Steidel enters Alford plea
Rosanne Weber/Staff
A judge Monday convicted Jason Steidel, 19, of aggravated DUI manslaughter in Augusta County Circuit Court. Steidel will begin a prison sentence Friday.
STAUNTON — A hesitant judge convicted a Waynesboro teen of aggravated DUI manslaughter Monday, but called a plea agreement’s suggested maximum sentence of two years in prison “rather lenient.”
By entering an Alford plea, Jason M. Steidel, 19, acknowledged that evidence against him was strong enough to convict while not admitting his guilt in a Dec. 12, 2007, crash that killed passenger and friend Timothy Moran, 19, Crimora.
State police estimate Steidel’s 2002 Ford Mustang GT was traveling between 113 and 128 mph on Route 612 near Crimora when it went off the right side of the road on a slight curve.
The car plowed through two fences, scraped several cedar trees, went airborne “like a pole vault,” hit another tree 8 feet above the ground and came to rest 625 feet from the road, said Assistant Commonwealth’s Attorney Robin Boylan.
Steidel’s blood-alcohol content was 0.07 percent, according to authorities. The legal limit for adults is .08 percent. Under Virginia’s zero-tolerance laws, a driver younger than 21 can be charged with drunken driving with a blood-alcohol content of .02 percent or higher.
Steidel’s plea closes one part of the frequently continued case that presented a number of evidence problems for Boylan. Among them: the death of witness Zachary Carpenter, who had been at the center of a dispute about whether Steidel was driving.
That dispute and other previously unreleased information came out in court Monday when Judge Charles H. Smith Jr. asked attorneys about the sentence.
“It seems to be a rather lenient recommendation,” Smith said.
Boylan told the judge that Carpenter’s death, which Waynesboro police ruled an apparent suicide, might be indirectly attributable to the stress he felt after the crash. The other surviving passenger, Elizabeth Fogle, no longer recalls who was driving that night, Boylan said.
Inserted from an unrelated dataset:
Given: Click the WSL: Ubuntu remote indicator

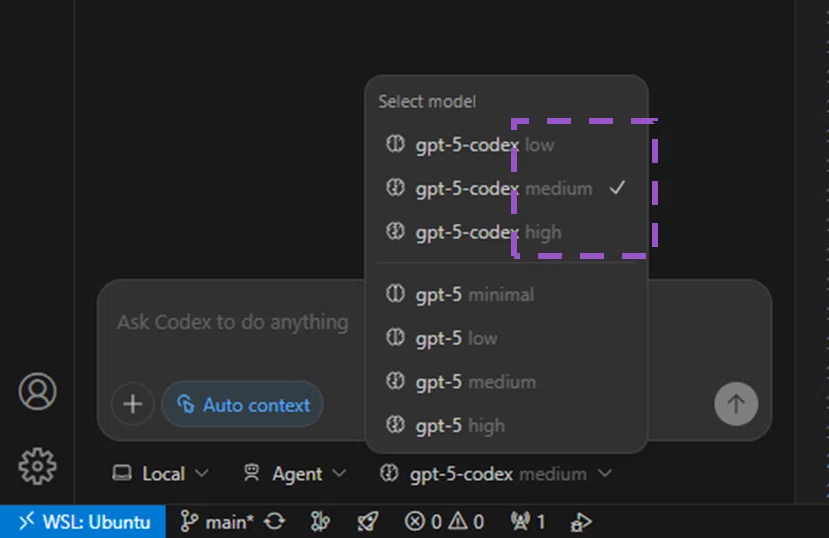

Defense attorney David Smith repeatedly told the judge the plea agreement was in Steidel’s best interest, but raised doubts about the prosecution’s case. Blood found on the car’s console did not match that of Steidel, which could indicate he was not in a front seat, the defense attorney said.
There was also evidence Steidel came into contact with wood — a fact at odds with evidence the car scraped trees on its passenger side.
The judge paused in silence for nearly 30 seconds after hearing from the defense. Boylan spoke up again.
“I can tell that the court is troubled about this,” Boylan said, before describing how the victim’s relatives support the sentence.
Aggravated involuntary DUI manslaughter carries a mandatory minimum sentence of one year. Pending a pre-sentence report, Steidel could serve that minimum. In February, an Augusta County jury reduced the same charge against a Staunton man from aggravated to involuntary DUI manslaughter and sentenced him to four months in prison. Prosecutors in that case called the sentence “way out of line.”
In court Monday, Boylan also addressed Steidel’s credibility. State police reported that the teen told them a fifth person, a man, was driving. No other passengers mentioned this.
“Later searches failed to locate this phantom fifth person,” Boylan said.
Yet to be determined in court is the role Steidel’s parents had in allegedly pressuring Carpenter into signing a statement identifying Fogle as the driver. Carpenter later returned to a magistrate to claim Emil and Gloria Steidel pressured him into signing the statement.
Gloria Steidel is scheduled for a trial in July on a charge of inducing another to commit perjury. Emil Steidel has missed several hearings, and court records list him as a fugitive. Both have denied pressuring Carpenter.
Jason Steidel will begin his sentence Friday by reporting to Middle River Regional Jail.